В 1941‑м все мамины братья ушли на войну. Перед отправкой на фронт собрались вместе в родительском доме. Прощались.
И первая похоронка пришла на Аркадия, которого я так любила. В то время он проходил срочную службу в г. Белостоке. Когда началась война, там было настоящее пекло, немцы всё разбомбили. Погиб и Анатолий Михайлович, у него остались жена и двое детей: сын и дочь.
Валерий Михайлович был рядовым, танкистом. Он вернулся с войны домой. А Владимир Михайлович - кадровый офицер, артиллерист - прошёл всю войну, остался жив и продолжил служить в Красной армии.
Из дома - в окоп
- Во время войны мы с мамой и братом остались с бабушкой и дедушкой. Они тогда уже были пожилые: дедушке - 63 года, а бабушке - 60 лет. Голод, холод, бомбёжки. Как только объявляли воздушную тревогу, бабушка хватала брата: он был поменьше и полегче, - а дедушка - меня. И мы бежали в окоп. Его местные жители вырыли на набережной, на горке. Окоп был глиняный, в нём чавкала вода, а вдоль стен сделали что-то типа лавок. Нас сажали подальше от двери, чтобы не застудить. И так - по нескольку раз в день.
Подсматривала за немцем
- В нашем доме поселился немецкий офицер. Он был высокий, ходил в форме и серых сапогах. Приехал вместе с денщиком, тот - небольшого роста, постоянно суетился, бегал, чистил его форму, приносил еду.

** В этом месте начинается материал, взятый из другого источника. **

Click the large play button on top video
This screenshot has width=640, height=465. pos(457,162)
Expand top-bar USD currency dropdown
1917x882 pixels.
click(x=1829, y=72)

В комнате была занавеска, и я в щёлочку подглядывала. Видела такую картину: немец сидит на стульчике и протягивает ноги к огню, греется. А денщик раскладывает на лежанке его белые чулки. Немец достает из кармана на груди фотографию. Долго смотрит на неё, целует, крестит и кладет в карман.

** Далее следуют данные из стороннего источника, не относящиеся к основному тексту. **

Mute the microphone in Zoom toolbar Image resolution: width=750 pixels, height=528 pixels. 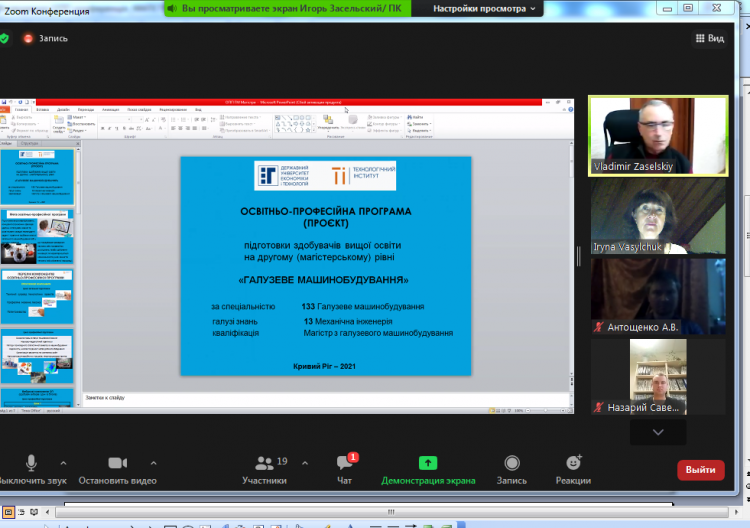31,463
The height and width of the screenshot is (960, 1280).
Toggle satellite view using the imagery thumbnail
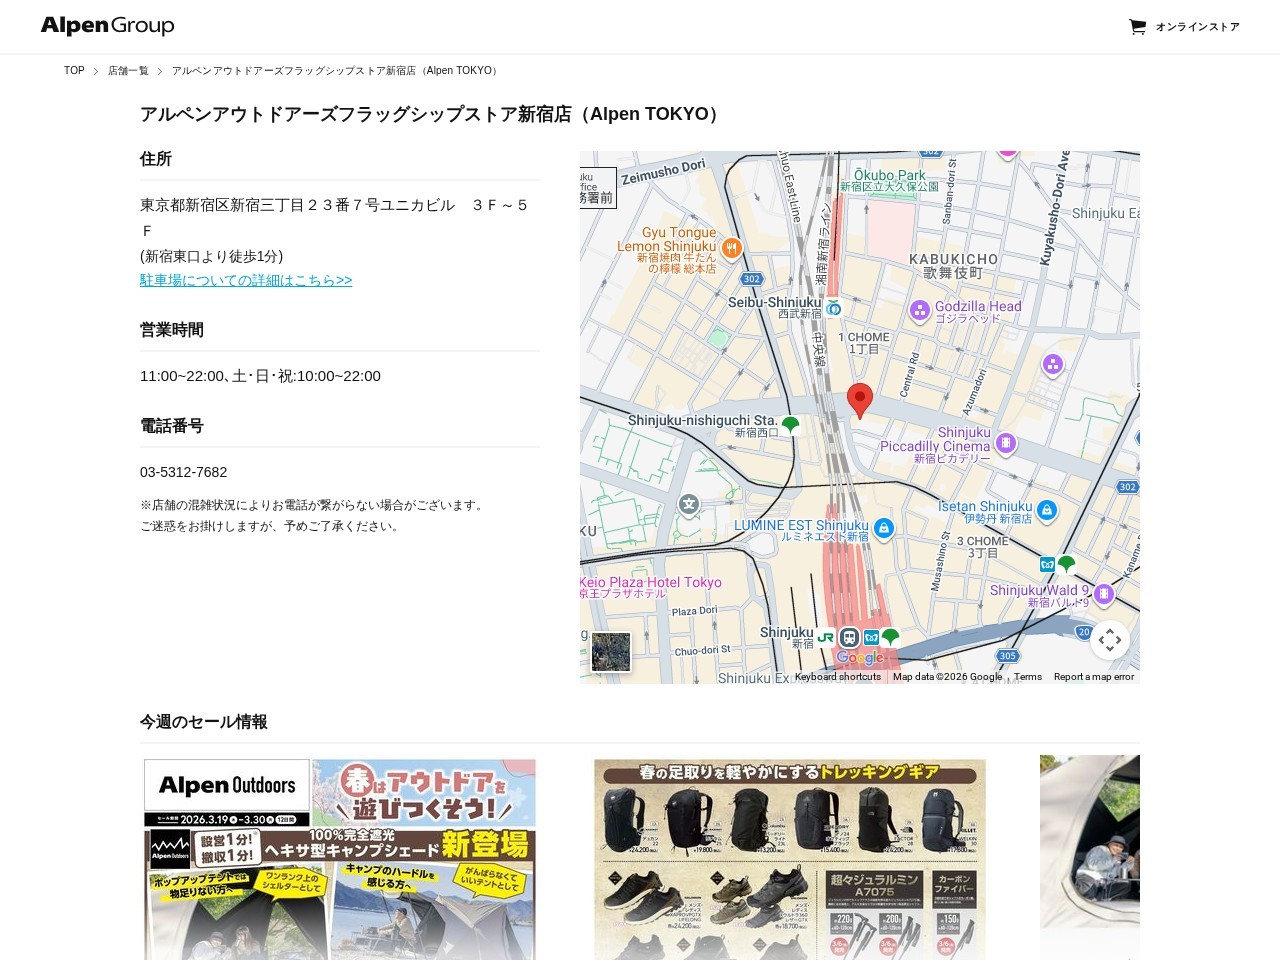point(611,652)
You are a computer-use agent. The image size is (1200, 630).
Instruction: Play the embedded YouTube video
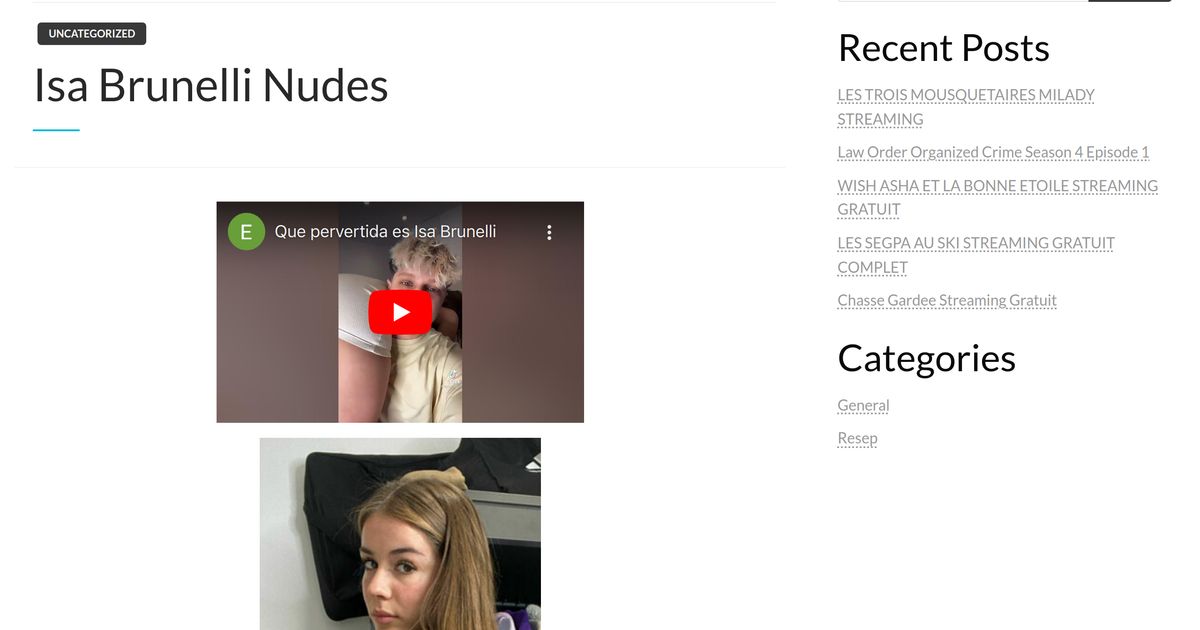click(400, 312)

Как-то раз я оступилась на высоком пороге и рухнула прямо немцу на ноги, которые он вытянул. Тот испугался, вскочил. А дедушка меня сразу схватил, отнёс на кухню, посадил на кровать и пригрозил пальцем, чтобы я не баловалась. Я озорничала. А брат тогда был маленький, слабенький. Помню, он сидит на кровати, носиком водит в одну сторону, в другую и засыпает…
Однажды немец пришёл домой, а я шторки раздвинула и высунулась. Он меня пальцем поманил. Я не испугалась, подошла, и он дал мне кусочек шоколада. Вот так я немца сначала напугала, а потом приручила.
Отвыкли от мамы
- Мама, как только в Калуге открылись госпитали, ушла туда работать. Мы её почти не видели, даже отвыкли. Когда она приходила, за бабушкину юбку держались.
Мама в госпитале помогала с перевязками. Рассказывала, что, бывало, снимут бинты, откроют ногу, а там - черви. Снова рану обрабатывают, чистым перевязывают. Она и мыла раненых, и кормила, и стирала перевязки. Писала письма, когда просили. А ещё она хорошо пела русские народные песни. Голос был, как у Руслановой. И раненые часто просили её спеть.
3 октября 1945 года. Роза с братом Юрием.